▶ [WHAT YOU WILL DO]:
Can you pull out, word for word, the lines of the listing from the one containing "Task: Open the search" through the end of the listing, leaving the pictures out of your answer?

▶ [MATERIAL TO PROCESS]:
▽
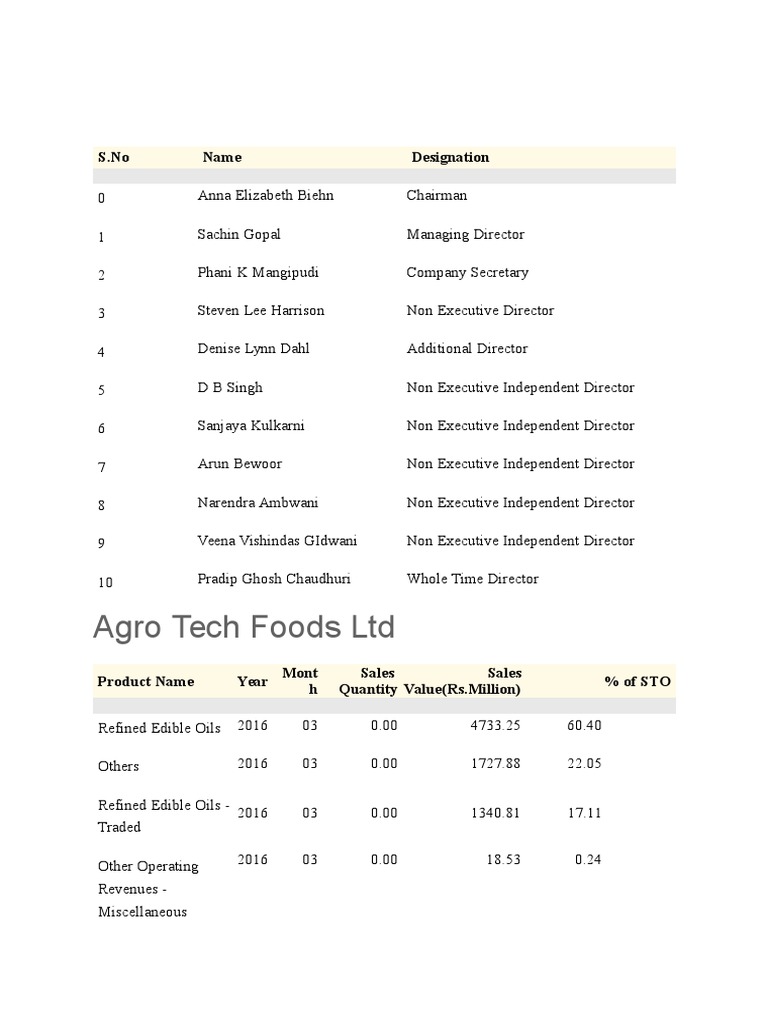
Task: Click the Product Name column header
Action: click(x=145, y=682)
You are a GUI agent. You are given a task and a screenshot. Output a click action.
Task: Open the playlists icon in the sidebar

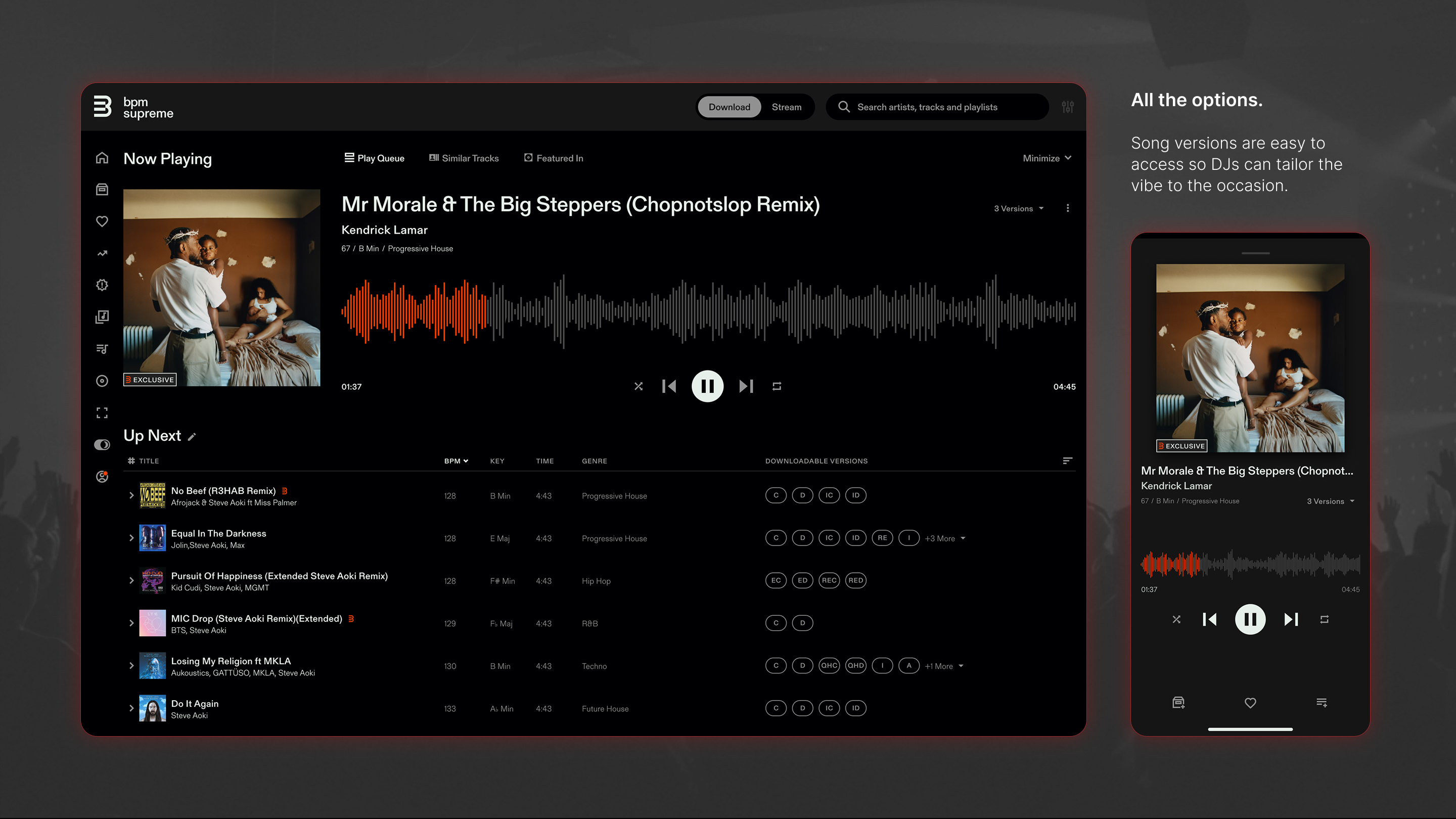click(x=102, y=349)
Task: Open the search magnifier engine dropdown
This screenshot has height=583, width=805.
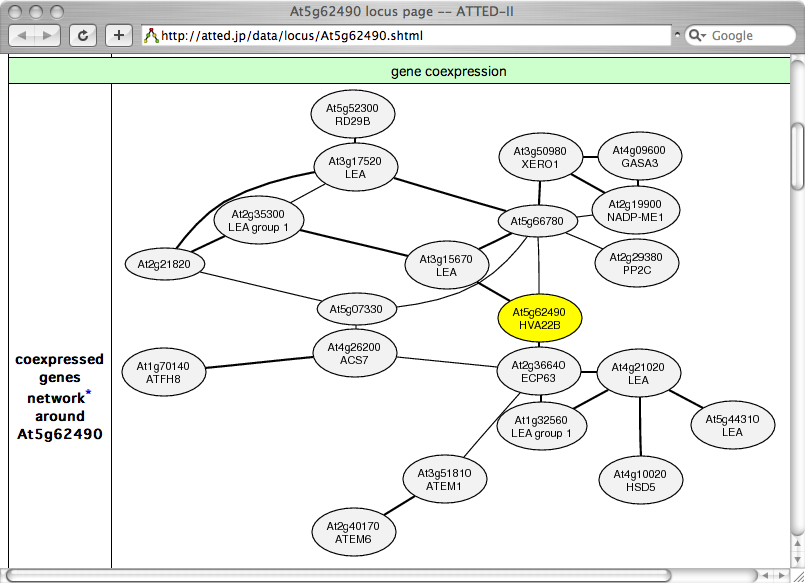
△
▶ [TASK RESPONSE]:
Task: Open the search magnifier engine dropdown
This screenshot has height=583, width=805.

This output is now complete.